Carol Ostrow Jan. 13, 2015, 11:11am

Daiichi Sankyo, Inc., a pharmaceutical company, has agreed to pay federal and state Medicaid programs more than $39 million over allegations that it used kickbacks to entice physicians into prescribing its medications, the U.S. Department of Justice said on Friday.

The settlement is the result of a whistleblower lawsuit filed by Kathy Fragoules, a former Daiichi employee who alleged the New Jersey-based firm provided entertainment such as dinners and paid speaking engagements to doctors in exchange for their prescribing patients the company's drugs. The medications included Azor, Tribenzor, Welchol and Benicar. 

“The Anti-Kickback Statute prohibits payments intended to influence a physician’s ordering or prescribing decisions,” U.S. Acting Assistant Attorney General Joyce R. Branda said. "Settlements like this one show that the government will continue to pursue health care companies that use kickbacks to promote their products.”

Records shown –
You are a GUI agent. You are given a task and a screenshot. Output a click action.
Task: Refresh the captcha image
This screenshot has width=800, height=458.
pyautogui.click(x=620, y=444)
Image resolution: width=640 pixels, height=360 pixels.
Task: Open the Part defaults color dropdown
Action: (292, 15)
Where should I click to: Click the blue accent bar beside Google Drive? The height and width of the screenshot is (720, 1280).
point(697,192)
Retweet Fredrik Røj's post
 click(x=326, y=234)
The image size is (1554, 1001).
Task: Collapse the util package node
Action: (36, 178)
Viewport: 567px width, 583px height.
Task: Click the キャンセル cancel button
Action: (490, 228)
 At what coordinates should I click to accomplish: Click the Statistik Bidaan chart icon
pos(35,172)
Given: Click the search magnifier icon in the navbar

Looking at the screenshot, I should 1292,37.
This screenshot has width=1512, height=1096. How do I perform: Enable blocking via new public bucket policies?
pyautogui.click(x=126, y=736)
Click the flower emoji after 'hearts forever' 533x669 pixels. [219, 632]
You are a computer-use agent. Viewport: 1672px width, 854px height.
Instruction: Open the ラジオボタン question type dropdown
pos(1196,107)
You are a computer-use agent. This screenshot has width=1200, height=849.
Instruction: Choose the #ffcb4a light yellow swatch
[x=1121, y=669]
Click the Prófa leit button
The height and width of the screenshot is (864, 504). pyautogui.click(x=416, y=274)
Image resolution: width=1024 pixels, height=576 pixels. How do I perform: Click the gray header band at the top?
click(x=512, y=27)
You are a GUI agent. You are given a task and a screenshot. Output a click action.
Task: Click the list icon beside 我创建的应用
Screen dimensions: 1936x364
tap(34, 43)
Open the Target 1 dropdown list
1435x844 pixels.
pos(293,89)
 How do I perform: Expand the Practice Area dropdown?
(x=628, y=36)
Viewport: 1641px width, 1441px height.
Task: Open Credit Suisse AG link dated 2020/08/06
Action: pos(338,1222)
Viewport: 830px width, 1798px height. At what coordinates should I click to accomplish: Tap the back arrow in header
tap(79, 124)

Tasks and exercises –
**A)** Revise the stretch of the Daiichi Sankyo settlement article from "The settlement is" through "Welchol and Benicar.", swapping "dinners" for "meals".
**B)** Please translate this sentence from the Daiichi Sankyo settlement article into Spanish: "The medications included Azor, Tribenzor, Welchol and Benicar."
**C)** Write the next part of the Daiichi Sankyo settlement article, picking up after its final sentence.
The listing above is separate material from the Daiichi Sankyo settlement article.

Results of the tasks –
**A)**
The settlement is the result of a whistleblower lawsuit filed by Kathy Fragoules, a former Daiichi employee who alleged the New Jersey-based firm provided entertainment such as meals and paid speaking engagements to doctors in exchange for their prescribing patients the company's drugs. The medications included Azor, Tribenzor, Welchol and Benicar.

**B)** Los medicamentos incluían Azor, Tribenzor, Welchol y Benicar.

**C)**
As part of the settlement, Daiichi also will be required to assume internal compliance reforms for the next five years as part of a corporate integrity agreement with the Department of Health and Human Services-Office of Inspector General.

Under the whistleblower provisions of the False Claims Act, private parties can sue on behalf of the United States and receive a portion of any money recovered. In this case, Fragoules will receive $6.1 million of the federal settlement.